Manda memejamkan matanya, menarik napasnya dalam-dalam, laku mengeluarkan secara perlahan.

"Aku mau," ucap Manda lirih.

"Mau apa?"

"Me--me..."

"Me.. apa?"

"Menikah!!" jawabnya lirih tertunduk lesu seketika.

"Aku gak dengar apa yang kamu katakan?" ucap Alan meninggikan suaranya. "Katakan sekali lagi,"

Manda hanya bisa menghela napasnya kesal. Menuruti apa yang di katakan Alan. "Aku mau menikah denganmu," jelas Manda tepat di telinga Alan dengan nada sedikit keras.

"Cium aku," pintanya, menunjuk ke arah pipi.

"Apa katamu?" tanya Manda mencoba untuk berdiri, namun dia kesusahan. Alan semakin mendekapnya erat. Membuat tubuhnya tak bisa berkutik lagi dalam dekapan hangatnya.

"Jangan bergerak, jika kamu tidak mau jika aku berbuat lebih nanginya,"

Napas Manda mulai tak beraturan, dia menatap wajah Alan yang sangat dekat di depannya.

"Kamu ganti baju dulu, aku sudah siapkan semua baju untuk kamu.
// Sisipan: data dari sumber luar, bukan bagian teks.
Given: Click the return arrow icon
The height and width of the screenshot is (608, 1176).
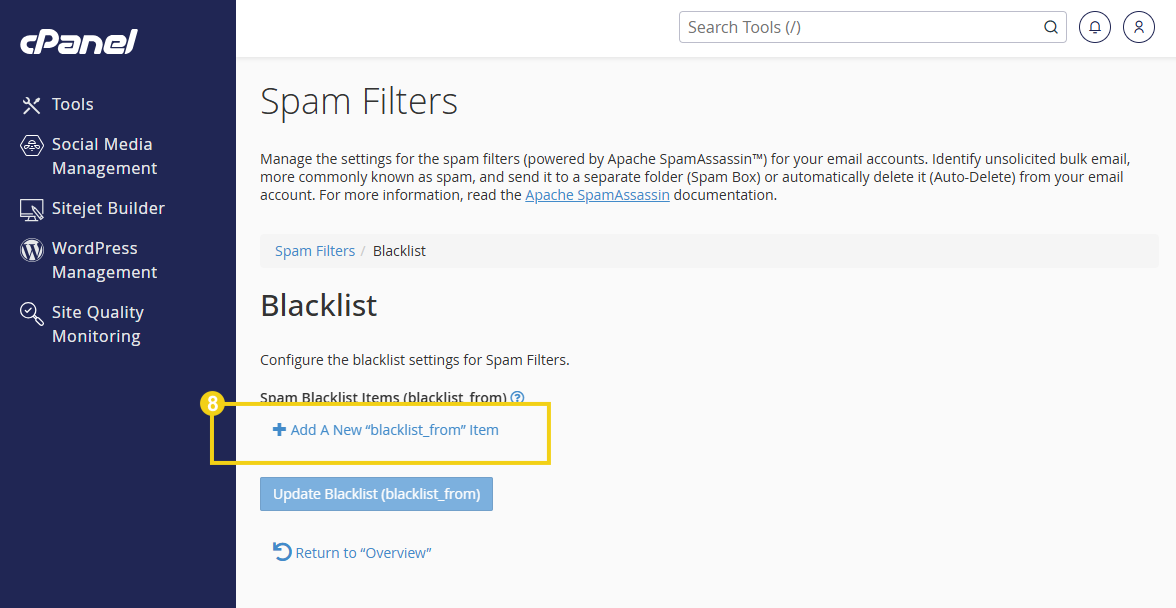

Dan buang semua baju lusuh kamu." ucap Alan, mendaratkan bibirnya cepat menempel pada bibir Manda. Alan memainkan bibir Manda perlahan menghukum bibirnya masuk memankan dangan lidah liarnya.

"Emmpp.. Empp.." Manda memukul dada Alan.

Alan tidak perdulikan itu, dia membalikkan tubuh Manda,mnindihnya, sembari terus menggulum bibir mungil seksi miliknya.

Dia menarik bibirnya, mengambil napas sejenak. "Nikmatilah!!" ucap Alan, mengecup bibir seksi Manda lagi.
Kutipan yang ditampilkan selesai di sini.